__Collected data entries__
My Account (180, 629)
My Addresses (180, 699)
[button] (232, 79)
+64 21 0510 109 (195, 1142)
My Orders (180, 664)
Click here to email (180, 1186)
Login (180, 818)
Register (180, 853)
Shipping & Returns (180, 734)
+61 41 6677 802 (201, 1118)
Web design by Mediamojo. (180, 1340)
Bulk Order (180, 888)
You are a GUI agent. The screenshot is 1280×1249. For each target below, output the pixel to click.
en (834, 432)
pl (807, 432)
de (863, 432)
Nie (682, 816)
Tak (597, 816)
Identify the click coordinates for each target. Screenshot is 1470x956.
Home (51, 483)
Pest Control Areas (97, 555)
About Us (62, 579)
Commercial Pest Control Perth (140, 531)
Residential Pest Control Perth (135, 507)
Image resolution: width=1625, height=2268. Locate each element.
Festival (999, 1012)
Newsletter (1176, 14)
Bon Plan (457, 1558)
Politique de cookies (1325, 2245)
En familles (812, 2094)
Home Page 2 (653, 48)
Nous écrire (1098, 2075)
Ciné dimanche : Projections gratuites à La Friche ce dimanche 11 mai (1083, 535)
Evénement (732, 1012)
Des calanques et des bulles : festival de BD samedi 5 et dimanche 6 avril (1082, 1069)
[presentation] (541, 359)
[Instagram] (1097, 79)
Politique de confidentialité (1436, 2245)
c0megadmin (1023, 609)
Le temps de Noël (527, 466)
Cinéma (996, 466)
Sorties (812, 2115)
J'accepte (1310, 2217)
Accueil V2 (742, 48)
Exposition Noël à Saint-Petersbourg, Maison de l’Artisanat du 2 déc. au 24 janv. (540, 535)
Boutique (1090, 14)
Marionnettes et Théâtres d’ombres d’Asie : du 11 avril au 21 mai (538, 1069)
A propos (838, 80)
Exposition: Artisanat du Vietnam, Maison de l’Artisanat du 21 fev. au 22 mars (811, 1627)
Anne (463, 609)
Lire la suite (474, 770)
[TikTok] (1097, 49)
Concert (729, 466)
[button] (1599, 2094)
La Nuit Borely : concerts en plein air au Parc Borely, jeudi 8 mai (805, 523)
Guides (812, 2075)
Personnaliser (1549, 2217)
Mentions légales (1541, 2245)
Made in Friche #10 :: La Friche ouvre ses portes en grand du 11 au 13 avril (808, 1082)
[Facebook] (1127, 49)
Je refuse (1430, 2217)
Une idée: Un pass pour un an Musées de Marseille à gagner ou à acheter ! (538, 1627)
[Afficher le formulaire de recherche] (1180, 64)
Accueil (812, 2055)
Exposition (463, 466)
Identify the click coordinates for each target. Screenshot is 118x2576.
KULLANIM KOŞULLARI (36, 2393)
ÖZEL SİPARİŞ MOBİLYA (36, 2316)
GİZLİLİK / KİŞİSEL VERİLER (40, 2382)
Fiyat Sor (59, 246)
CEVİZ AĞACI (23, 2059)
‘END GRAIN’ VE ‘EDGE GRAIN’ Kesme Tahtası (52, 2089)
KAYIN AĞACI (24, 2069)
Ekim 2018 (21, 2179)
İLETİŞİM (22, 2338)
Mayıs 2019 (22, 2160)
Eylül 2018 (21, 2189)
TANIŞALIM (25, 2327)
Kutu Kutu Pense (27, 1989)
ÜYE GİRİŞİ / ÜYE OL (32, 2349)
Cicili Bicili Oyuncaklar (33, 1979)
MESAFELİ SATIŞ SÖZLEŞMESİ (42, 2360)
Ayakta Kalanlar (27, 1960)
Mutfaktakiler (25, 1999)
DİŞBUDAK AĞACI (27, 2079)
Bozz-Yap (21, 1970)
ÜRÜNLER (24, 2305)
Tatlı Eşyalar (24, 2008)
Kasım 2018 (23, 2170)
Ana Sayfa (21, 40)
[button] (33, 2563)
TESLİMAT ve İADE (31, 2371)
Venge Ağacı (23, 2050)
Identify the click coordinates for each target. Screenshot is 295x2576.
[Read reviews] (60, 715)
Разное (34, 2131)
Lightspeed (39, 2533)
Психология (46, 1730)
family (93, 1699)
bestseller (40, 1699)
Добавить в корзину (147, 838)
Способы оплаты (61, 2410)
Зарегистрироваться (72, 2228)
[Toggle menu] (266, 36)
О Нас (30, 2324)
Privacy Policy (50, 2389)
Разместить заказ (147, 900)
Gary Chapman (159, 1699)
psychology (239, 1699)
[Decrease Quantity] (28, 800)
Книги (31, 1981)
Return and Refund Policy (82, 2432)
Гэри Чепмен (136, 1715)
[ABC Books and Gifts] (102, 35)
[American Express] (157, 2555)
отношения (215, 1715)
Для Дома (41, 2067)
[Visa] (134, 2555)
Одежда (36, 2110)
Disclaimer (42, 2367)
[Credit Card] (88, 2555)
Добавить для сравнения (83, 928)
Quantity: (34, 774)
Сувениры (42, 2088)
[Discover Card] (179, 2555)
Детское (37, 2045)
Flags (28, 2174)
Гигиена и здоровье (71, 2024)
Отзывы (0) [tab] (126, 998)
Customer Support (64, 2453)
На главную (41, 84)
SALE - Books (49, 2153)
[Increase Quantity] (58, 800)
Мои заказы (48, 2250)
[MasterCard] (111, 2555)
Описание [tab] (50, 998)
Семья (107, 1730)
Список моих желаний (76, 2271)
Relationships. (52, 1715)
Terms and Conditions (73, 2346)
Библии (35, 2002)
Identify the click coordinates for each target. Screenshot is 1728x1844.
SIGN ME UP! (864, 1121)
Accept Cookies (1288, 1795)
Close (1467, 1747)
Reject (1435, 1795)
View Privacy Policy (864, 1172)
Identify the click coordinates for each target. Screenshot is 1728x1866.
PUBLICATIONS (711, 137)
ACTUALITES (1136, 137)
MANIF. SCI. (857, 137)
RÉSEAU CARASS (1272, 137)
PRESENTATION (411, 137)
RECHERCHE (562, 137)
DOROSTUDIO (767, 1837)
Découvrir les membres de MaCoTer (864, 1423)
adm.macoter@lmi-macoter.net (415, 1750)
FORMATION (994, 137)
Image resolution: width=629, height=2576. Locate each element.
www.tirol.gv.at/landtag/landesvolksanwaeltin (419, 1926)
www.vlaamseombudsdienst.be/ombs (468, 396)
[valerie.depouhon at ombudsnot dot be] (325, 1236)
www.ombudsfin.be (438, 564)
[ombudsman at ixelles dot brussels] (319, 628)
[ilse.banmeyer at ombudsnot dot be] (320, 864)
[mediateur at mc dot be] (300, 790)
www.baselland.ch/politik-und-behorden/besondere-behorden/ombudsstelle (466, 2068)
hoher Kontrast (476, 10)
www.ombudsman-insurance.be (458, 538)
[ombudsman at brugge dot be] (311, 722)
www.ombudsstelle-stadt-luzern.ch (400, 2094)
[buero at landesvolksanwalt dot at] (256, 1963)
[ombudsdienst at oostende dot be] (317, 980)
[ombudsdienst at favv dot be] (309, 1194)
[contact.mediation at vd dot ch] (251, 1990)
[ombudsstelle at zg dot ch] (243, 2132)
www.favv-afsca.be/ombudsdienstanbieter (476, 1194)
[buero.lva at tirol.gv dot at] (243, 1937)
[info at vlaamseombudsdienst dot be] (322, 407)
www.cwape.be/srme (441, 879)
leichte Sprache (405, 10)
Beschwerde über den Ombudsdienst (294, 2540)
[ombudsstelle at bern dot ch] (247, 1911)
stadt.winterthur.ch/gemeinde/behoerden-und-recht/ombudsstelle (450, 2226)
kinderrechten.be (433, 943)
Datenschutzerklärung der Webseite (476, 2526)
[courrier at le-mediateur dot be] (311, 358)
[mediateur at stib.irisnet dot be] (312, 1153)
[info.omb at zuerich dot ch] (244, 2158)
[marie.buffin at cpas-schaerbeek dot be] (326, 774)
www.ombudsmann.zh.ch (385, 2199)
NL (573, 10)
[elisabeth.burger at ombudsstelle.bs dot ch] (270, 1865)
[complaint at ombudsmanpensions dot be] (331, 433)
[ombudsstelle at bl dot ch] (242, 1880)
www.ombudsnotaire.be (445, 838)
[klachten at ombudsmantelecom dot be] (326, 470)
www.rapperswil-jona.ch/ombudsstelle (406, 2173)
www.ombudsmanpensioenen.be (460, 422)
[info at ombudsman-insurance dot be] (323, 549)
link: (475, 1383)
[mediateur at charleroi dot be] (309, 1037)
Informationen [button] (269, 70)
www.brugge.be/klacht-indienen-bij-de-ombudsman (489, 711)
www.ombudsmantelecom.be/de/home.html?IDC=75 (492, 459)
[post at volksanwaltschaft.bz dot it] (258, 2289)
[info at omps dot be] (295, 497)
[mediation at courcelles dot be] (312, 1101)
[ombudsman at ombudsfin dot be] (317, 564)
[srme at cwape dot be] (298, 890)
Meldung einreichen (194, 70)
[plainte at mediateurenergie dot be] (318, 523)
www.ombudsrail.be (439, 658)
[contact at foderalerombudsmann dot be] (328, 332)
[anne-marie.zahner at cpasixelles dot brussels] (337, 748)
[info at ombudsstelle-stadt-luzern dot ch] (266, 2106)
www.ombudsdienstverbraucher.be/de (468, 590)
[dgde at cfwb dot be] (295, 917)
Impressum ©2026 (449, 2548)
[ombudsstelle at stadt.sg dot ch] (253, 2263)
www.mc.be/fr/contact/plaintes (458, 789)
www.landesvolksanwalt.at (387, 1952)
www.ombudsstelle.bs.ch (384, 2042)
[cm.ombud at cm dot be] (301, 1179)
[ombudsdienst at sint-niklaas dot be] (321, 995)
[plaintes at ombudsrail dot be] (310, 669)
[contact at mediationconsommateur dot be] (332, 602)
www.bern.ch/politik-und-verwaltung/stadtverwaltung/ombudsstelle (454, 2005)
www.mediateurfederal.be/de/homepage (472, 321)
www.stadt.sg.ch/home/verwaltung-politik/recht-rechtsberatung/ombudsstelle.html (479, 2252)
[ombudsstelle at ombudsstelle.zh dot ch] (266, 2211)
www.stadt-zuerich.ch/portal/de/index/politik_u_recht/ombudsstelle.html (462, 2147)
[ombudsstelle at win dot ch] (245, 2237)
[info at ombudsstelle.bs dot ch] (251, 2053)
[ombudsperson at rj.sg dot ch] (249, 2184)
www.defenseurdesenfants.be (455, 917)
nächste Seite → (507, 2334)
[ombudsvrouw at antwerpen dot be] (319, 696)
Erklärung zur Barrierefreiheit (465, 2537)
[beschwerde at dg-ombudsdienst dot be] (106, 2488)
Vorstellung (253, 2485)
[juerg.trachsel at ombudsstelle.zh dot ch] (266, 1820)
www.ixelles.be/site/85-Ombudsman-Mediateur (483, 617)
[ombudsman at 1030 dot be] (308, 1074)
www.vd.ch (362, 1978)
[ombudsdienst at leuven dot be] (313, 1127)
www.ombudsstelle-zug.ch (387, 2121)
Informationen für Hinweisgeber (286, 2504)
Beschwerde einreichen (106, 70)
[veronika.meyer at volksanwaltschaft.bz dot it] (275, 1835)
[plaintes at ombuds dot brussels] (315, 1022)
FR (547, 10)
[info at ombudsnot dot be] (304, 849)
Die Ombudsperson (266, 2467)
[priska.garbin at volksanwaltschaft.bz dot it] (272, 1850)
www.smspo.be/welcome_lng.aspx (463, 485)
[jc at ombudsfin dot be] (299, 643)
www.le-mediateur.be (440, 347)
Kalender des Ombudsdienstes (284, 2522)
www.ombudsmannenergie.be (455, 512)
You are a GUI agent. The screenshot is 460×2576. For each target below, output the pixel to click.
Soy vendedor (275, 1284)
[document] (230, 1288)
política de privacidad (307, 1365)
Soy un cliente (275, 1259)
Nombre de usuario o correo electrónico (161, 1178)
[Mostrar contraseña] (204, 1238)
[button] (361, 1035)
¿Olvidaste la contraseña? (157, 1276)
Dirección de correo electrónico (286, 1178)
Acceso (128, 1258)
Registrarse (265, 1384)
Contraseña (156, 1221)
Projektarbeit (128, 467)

__What is expected__
The required answer is the exact run of lines above starting at the line with "Return and Refund Policy (82, 2432)" and ending at the line with "Screenshot is 1728x1866.", with both ends present.

__Reply__
Return and Refund Policy (82, 2432)
Гэри Чепмен (136, 1715)
[ABC Books and Gifts] (102, 35)
[American Express] (157, 2555)
отношения (215, 1715)
Для Дома (41, 2067)
[Visa] (134, 2555)
Одежда (36, 2110)
Disclaimer (42, 2367)
[Credit Card] (88, 2555)
Добавить для сравнения (83, 928)
Quantity: (34, 774)
Сувениры (42, 2088)
[Discover Card] (179, 2555)
Детское (37, 2045)
Flags (28, 2174)
Гигиена и здоровье (71, 2024)
Отзывы (0) [tab] (126, 998)
Customer Support (64, 2453)
На главную (41, 84)
SALE - Books (49, 2153)
[Increase Quantity] (58, 800)
Мои заказы (48, 2250)
[MasterCard] (111, 2555)
Описание [tab] (50, 998)
Семья (107, 1730)
Список моих желаний (76, 2271)
Relationships. (52, 1715)
Terms and Conditions (73, 2346)
Библии (35, 2002)
Identify the click coordinates for each target. Screenshot is 1728x1844.
SIGN ME UP! (864, 1121)
Accept Cookies (1288, 1795)
Close (1467, 1747)
Reject (1435, 1795)
View Privacy Policy (864, 1172)
Identify the click coordinates for each target. Screenshot is 1728x1866.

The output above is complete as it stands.